Informed Funding |
There were a couple of interesting news items this month that caught our attention. One being the speech given by Jonathan Davidson, the current Director of Supervision – retail and authorisations at the FCA, at the Future of Lending Conference, and the other being the recent FCA update relating to ‘Smarter Consumer Communications’.
Jonathan Davidson talks @ Future of Lending Conference
Jonathan Davidson recently gave a speech at the Future of Lending conference with some interesting updates for alternative lenders. His speech focussed on 3 main areas:
Innovation - Davidson looked to offer some advice for innovative new entrants to the market namely, that no-one in the FCA is worrying or fretting about a firm’s business making money from bold but fair customer propositions. However, the FCA will categorically not wave through innovations with no useful purpose to consumers. This point wasn’t elaborated on but is definitely something to bear in mind when launching new products and applying for or varying your permissions.
Consumer Protection – There is a much larger ongoing project at the FCA (and another paper in the offing) on how firms assess consumers’ creditworthiness and the affordability of their products. I’m sure this will not be so much of an issue for the data-driven platforms out there, utilising multiple data points to make informed credit decisions. The FCA are also nearing completion of another thematic review into staff remuneration – a key issue of focus is that in consumer credit, there is not just the risk of mis-selling, but also of not exercising appropriate forbearance if staff are financially incentivised to collect from customers in arrears. Consumer protection was a pervasive theme in the recent FCA Consultation Paper on crowdfunding and firms can expect regulatory changes from the FCA in the future to reflect this.
Market Integrity – This section of the speech is actually labelled as ‘keeping an eye on P2P’ by the FCA so this goes to show that the P2P market in particular has definitely caught the FCA’s attention. What this will mean remains to be seen but Davidson was keen to highlight the FCA’s concerns over one noticeable trend in particular - whether loan volumes in P2P are growing fast enough to keep up with investor appetite. The important question for the FCA is ‘how do P2P lenders respond to this greater demand?’ There were forewarnings that the FCA will keep a close eye on the market to make sure firms don’t respond by lowering underwriting standards, creating affordability issues for borrowers and credit risk for lenders.

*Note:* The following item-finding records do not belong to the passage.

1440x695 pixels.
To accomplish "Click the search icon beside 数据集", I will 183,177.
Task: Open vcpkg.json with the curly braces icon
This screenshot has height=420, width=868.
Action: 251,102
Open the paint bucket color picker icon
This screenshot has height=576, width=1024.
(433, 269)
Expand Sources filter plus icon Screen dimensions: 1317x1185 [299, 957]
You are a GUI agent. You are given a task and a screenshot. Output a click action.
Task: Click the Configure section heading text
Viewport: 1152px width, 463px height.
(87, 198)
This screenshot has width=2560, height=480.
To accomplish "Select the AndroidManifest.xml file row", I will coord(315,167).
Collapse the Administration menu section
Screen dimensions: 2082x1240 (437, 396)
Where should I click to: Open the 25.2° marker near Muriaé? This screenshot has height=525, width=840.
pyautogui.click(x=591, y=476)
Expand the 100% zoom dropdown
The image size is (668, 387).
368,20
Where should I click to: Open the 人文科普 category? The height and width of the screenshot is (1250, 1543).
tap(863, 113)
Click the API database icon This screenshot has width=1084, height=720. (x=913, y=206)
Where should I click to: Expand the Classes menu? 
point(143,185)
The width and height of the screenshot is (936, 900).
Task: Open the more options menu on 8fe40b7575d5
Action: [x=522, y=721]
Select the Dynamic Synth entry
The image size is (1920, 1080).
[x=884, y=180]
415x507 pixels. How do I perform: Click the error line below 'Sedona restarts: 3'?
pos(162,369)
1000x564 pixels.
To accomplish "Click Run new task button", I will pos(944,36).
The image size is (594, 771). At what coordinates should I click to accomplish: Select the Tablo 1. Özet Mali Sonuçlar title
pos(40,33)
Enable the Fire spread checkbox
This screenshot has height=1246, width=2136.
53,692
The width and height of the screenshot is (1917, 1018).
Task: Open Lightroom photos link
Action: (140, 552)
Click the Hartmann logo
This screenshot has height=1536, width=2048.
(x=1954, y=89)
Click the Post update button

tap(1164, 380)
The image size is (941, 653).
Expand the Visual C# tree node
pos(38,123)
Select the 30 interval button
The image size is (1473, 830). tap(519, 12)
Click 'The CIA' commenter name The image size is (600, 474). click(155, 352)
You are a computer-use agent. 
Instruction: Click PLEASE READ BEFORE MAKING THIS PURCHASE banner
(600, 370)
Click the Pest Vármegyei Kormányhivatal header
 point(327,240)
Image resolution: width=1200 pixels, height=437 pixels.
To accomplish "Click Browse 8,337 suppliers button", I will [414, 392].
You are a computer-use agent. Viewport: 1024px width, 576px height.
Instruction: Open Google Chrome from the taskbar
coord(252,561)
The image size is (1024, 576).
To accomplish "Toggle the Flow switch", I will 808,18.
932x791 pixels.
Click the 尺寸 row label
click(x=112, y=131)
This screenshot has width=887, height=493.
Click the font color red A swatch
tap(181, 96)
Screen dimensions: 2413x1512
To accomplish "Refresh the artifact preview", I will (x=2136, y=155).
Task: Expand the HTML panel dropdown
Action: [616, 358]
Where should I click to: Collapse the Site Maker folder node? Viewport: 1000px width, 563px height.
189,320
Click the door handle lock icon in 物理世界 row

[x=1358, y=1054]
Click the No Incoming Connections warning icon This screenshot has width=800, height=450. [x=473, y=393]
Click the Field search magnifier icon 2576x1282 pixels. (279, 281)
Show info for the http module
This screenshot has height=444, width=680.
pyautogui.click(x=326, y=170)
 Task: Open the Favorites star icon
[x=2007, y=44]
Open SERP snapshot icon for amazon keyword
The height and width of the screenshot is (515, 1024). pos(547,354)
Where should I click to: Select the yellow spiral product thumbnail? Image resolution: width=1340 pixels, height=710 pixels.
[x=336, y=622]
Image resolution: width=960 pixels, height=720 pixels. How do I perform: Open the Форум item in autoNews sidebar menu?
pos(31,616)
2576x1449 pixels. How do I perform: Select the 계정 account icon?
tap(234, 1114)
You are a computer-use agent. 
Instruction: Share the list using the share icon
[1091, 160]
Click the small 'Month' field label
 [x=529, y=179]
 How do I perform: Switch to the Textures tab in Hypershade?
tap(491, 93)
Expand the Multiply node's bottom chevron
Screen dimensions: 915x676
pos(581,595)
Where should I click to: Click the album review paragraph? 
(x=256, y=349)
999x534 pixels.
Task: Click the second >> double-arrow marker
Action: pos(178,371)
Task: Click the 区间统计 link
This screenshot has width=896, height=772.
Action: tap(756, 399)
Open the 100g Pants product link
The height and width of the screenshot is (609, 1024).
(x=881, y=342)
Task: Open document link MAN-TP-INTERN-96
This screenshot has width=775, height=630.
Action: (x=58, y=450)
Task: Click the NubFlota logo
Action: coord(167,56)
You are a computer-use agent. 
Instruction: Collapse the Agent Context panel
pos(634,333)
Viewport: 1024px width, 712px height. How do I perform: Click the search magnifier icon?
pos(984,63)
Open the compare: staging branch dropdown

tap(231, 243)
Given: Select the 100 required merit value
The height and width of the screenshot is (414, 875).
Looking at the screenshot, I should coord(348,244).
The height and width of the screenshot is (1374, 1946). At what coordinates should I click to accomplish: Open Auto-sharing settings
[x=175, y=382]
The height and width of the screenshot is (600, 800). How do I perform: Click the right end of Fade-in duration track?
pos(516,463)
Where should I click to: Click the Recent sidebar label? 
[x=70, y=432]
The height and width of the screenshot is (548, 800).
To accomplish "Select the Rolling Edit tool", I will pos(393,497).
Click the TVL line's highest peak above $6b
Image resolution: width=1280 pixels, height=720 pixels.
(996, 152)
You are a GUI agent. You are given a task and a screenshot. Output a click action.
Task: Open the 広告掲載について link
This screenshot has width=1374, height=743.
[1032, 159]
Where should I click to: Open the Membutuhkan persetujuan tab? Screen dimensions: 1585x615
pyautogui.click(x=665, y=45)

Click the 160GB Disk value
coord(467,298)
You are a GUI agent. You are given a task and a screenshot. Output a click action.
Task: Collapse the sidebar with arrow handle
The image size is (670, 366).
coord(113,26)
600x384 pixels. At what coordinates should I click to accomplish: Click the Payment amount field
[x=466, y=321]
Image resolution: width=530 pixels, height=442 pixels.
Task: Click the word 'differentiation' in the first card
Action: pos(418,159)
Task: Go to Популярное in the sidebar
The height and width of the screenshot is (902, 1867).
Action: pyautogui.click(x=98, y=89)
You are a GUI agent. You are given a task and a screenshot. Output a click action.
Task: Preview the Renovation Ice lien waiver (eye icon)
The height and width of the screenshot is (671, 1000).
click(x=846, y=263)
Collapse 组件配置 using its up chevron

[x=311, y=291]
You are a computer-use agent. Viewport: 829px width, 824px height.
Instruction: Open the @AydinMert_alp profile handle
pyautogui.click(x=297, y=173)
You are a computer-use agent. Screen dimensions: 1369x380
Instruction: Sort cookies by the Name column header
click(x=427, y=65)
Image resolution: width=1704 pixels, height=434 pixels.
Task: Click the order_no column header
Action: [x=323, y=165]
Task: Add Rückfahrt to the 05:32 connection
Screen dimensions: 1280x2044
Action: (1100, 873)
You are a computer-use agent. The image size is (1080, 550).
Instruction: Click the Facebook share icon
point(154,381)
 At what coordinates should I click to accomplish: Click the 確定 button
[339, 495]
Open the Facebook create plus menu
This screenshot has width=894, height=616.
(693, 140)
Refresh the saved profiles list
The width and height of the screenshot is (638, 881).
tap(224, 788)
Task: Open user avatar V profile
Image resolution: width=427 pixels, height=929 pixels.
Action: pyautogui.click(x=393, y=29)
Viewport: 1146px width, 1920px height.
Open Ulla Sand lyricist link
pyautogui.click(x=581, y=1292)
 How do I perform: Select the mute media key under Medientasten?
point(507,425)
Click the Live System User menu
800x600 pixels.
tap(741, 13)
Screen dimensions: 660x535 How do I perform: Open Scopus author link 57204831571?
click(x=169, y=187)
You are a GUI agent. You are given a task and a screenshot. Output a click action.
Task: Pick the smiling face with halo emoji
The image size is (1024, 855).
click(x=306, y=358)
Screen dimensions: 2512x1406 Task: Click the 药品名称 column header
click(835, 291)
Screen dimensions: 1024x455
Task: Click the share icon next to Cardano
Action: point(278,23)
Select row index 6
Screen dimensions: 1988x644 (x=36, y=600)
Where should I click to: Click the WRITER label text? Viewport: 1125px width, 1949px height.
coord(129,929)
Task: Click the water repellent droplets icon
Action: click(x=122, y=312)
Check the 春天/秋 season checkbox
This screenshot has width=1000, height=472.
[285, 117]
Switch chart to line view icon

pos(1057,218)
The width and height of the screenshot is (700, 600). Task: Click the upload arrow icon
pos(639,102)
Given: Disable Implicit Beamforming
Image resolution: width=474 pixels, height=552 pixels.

Smarter Consumer Communications
The FCA has recently published a review on what they call ‘’. This review was designed to start a debate that optimistically ends with a solution as to how information can be delivered to consumers in more effective ways.
It seems that the people have spoken and the FCA has listened as the paper culminated in the removal of certain unpopular and impractical templates and requirements in the FCA Handbook which firms have had to use or adhere to when providing information to their customers. In line with the Smarter Consumer Communications initiative, the FCA has said that it wants to create an environment where firms have flexibility to decide the best ways to communicate key information to consumers – firms should have a greater freedom around the design and content of any disclosure they make available to consumers. This is clearly a move away from the ‘tick-box’ approach to disclosure that might be restricting firms from finding better ways to give consumers the relevant information.
Although the Smarter Consumer Communications paper is mainly relevant for insurance companies and banks it is interesting to see that the regulator is keen to drag this market into the 21st century with greater focus on tech, clear and more bespoke communications with consumers and greater flexibility going forward. It would be best practice then for all FS firms to take the Smarter Consumer Communications into account as the chances are that similar provisions will be rolled out for all regulated firms in the future.
Jonathan Segal, Partner at Fox Williams LLP
Jonathan is a partner in the FinTech and Alternative Finance team at Fox Williams, a City-based Law Firm. He advises clients across the FinTech and Alternative Finance spectrum, from start-ups disrupting existing markets with innovative technology to financial institutions looking to invest in new technology.